La actriz Daryl Hannah publicó un contundente ensayo en The New York Times donde critica duramente su representación en la serie Love Story: John F. Kennedy Jr. y Carolyn Bessette, estrenada recientemente en Hulu/FX. Hannah califica el retrato de su personaje —basado en su relación pasada con JFK Jr.— como “falso”, “irritante, egocéntrica, quejumbrosa e inapropiada” y, sobre todo, misógino.

En el texto, la intérprete de Splash y Kill Bill desmiente categóricamente varias acusaciones ficticias: “Nunca he consumido cocaína en mi vida ni he organizado fiestas con drogas. Nunca he presionado a nadie para casarse. Nunca he profanado reliquias familiares ni irrumpido en funerales privados. Nunca he comparado la muerte de Jacqueline Onassis con la de un perro”.

Hannah argumenta que usar su nombre real para convertirla en “antagonista” y villana es una estrategia narrativa misógina clásica: “La cultura popular ha ensalzado a ciertas mujeres presentando a otras como rivales u obstáculos. ¿No es misoginia degradar a una para elevar a otra?”.

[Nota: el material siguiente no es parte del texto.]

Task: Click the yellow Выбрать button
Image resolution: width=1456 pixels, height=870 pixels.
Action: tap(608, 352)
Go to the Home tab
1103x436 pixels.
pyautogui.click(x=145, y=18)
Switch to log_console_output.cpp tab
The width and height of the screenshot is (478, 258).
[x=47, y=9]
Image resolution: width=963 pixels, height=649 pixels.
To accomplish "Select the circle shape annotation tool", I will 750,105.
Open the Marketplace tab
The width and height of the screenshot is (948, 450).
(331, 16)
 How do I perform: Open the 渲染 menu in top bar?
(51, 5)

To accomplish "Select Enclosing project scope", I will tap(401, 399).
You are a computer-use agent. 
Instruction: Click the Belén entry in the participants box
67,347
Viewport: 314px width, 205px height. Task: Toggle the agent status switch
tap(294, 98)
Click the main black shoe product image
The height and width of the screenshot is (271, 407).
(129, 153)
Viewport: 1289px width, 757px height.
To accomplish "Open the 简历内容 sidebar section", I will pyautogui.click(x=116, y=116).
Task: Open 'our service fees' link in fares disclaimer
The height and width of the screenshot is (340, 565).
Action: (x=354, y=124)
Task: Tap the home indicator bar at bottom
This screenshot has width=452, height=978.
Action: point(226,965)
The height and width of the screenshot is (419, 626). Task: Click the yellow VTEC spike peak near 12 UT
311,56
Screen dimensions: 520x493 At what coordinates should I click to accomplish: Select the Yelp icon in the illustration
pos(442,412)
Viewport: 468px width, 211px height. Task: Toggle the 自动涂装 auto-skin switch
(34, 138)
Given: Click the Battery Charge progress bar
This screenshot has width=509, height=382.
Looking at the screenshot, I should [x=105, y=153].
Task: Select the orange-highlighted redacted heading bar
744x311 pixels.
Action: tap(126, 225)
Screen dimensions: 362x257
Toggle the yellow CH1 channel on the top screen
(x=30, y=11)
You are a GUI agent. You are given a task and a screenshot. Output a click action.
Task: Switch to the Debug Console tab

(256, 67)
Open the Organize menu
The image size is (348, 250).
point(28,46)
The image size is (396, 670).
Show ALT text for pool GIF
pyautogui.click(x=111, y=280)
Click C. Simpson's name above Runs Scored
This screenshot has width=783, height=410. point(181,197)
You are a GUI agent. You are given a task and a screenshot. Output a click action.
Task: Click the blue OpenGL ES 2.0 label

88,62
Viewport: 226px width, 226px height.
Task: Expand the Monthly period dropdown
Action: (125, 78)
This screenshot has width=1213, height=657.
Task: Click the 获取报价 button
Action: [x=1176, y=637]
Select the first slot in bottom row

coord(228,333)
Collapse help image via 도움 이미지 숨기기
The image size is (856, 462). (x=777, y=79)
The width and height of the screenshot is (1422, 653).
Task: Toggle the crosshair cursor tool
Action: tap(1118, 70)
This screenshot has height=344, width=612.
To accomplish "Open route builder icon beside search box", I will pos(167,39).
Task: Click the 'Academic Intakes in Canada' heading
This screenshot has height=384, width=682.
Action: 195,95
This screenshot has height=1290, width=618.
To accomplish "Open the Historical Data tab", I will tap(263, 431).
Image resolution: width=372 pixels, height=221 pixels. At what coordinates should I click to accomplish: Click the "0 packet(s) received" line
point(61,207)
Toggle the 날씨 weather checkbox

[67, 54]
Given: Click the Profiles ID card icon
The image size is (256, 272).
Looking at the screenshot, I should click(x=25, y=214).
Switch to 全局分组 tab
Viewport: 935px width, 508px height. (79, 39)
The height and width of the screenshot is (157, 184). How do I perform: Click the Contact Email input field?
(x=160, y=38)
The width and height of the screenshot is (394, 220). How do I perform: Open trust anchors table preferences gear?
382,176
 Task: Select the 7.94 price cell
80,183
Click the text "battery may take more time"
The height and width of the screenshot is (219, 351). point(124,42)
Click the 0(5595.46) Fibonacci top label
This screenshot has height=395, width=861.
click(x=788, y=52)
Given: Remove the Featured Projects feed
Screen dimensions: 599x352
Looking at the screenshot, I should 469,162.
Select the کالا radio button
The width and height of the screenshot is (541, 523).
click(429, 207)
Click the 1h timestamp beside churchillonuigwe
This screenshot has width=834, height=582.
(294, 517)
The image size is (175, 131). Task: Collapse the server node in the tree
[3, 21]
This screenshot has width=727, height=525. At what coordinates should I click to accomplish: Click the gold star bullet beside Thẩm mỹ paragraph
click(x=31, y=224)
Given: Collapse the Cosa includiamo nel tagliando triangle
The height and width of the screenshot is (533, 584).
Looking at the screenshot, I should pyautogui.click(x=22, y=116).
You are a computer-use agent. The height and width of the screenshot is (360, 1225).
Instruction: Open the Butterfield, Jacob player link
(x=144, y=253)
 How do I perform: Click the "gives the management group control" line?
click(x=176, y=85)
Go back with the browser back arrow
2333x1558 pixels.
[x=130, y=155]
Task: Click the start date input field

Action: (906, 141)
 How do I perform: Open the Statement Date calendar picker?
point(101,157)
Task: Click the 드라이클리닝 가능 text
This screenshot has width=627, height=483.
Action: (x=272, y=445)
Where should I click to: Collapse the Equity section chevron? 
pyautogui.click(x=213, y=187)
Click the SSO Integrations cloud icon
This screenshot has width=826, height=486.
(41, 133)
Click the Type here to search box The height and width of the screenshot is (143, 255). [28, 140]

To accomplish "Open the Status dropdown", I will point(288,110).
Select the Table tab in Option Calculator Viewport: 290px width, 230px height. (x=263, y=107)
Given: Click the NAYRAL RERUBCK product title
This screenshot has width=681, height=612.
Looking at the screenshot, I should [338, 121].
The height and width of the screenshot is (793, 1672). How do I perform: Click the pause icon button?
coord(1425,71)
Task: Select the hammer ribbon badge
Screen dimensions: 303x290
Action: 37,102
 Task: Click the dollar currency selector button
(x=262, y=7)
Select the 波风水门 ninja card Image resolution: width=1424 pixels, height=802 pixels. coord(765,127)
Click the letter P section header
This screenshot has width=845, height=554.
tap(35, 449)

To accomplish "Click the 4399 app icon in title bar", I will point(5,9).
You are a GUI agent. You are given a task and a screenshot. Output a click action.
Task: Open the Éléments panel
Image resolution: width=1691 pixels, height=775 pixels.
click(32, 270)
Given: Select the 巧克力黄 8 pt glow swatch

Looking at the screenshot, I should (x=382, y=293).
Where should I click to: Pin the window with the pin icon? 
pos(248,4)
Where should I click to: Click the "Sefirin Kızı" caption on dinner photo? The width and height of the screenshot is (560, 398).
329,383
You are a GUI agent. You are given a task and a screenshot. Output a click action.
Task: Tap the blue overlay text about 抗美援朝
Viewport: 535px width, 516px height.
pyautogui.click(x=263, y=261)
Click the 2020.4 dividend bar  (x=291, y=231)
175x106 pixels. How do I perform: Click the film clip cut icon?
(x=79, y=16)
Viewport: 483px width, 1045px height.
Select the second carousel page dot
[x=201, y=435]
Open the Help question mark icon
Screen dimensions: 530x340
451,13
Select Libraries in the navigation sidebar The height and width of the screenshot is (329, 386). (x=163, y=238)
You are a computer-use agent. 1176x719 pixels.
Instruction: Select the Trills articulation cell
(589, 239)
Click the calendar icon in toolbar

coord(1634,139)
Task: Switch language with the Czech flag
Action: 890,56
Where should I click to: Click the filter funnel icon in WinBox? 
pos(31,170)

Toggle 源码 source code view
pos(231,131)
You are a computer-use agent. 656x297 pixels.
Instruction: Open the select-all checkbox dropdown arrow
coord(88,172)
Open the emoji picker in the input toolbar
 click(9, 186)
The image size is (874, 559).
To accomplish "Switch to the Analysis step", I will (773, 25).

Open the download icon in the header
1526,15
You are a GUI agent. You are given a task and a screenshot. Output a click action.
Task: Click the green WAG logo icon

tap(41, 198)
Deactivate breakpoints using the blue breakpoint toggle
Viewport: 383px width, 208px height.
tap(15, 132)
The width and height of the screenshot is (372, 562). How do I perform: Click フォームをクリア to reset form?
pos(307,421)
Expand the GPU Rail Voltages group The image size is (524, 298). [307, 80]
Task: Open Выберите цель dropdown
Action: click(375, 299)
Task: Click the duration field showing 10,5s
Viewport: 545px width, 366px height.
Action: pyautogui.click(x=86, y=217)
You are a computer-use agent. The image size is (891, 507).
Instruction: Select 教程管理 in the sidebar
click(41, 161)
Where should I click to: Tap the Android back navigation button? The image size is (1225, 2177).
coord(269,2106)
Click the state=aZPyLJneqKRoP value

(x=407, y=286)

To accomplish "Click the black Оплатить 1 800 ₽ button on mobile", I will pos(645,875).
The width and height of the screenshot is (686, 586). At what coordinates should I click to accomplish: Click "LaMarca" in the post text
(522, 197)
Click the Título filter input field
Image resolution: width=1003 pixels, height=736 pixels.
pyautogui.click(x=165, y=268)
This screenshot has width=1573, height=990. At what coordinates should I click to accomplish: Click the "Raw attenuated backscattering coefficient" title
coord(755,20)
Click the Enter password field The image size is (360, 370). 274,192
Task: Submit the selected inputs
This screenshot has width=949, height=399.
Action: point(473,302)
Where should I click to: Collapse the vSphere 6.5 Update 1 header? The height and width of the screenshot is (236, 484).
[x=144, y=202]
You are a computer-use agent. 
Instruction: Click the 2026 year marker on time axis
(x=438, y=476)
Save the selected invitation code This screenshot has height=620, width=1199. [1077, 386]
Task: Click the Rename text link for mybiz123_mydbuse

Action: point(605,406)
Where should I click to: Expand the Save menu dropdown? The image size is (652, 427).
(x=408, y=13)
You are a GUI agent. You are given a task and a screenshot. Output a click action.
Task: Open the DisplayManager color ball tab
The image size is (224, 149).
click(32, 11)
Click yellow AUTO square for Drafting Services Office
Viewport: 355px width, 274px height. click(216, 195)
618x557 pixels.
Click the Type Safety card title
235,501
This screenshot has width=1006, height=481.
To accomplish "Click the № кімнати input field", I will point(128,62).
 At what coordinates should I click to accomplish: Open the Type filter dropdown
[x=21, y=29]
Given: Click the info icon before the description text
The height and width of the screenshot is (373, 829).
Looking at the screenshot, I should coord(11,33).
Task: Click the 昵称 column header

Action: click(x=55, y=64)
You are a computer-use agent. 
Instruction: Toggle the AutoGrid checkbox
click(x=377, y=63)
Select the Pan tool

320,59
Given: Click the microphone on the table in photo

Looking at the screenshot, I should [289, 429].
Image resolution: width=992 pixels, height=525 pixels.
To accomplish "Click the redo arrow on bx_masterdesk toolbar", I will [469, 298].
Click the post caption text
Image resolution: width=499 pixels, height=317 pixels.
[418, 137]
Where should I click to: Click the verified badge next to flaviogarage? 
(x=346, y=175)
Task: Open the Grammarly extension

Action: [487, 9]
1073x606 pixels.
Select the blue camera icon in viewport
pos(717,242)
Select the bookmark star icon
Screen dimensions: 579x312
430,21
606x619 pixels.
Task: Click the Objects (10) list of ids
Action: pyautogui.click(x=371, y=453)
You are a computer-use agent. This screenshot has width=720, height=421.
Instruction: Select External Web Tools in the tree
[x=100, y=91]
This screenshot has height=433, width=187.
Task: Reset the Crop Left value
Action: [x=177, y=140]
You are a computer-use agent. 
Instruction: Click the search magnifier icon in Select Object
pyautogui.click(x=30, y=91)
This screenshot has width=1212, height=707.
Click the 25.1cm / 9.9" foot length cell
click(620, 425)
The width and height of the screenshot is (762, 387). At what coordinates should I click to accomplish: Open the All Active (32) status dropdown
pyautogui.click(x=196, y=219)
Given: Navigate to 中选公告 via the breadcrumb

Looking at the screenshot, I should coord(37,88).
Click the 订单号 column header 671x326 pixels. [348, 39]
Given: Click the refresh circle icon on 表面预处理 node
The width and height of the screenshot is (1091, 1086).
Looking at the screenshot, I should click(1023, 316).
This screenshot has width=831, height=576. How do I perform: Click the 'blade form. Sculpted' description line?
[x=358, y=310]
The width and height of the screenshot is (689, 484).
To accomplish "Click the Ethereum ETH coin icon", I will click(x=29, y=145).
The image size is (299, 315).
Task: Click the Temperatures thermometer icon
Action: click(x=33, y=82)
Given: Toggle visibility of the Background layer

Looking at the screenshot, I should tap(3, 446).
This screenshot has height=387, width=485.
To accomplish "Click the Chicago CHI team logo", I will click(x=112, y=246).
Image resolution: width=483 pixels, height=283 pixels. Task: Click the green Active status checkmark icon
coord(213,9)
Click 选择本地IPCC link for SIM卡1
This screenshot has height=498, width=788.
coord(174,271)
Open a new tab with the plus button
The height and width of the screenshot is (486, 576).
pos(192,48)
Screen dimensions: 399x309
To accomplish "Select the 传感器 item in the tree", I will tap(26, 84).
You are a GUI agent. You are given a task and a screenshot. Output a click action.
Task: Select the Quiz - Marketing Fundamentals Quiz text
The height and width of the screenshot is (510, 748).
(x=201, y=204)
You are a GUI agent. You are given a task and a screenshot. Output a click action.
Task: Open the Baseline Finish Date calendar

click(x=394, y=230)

La actriz revela que, aunque suele ignorar distorsiones mediáticas, esta vez decidió hablar porque la ficción digital “perdura para siempre” y ha generado mensajes hostiles e incluso amenazas de espectadores que creen que la serie refleja la realidad. “Una persona real y viva no es un dispositivo narrativo”, enfatiza, defendiendo que su reputación profesional se ve afectada por estas “mentiras”.

La producción, creada por Ryan Murphy, dramatiza el romance entre John F. Kennedy Jr. y Carolyn Bessette, incluyendo la relación previa de Kennedy con Hannah en los años 80 y 90. Hannah concluye: “Los nombres reales no son herramientas de ficción. Pertenecen a vidas reales”.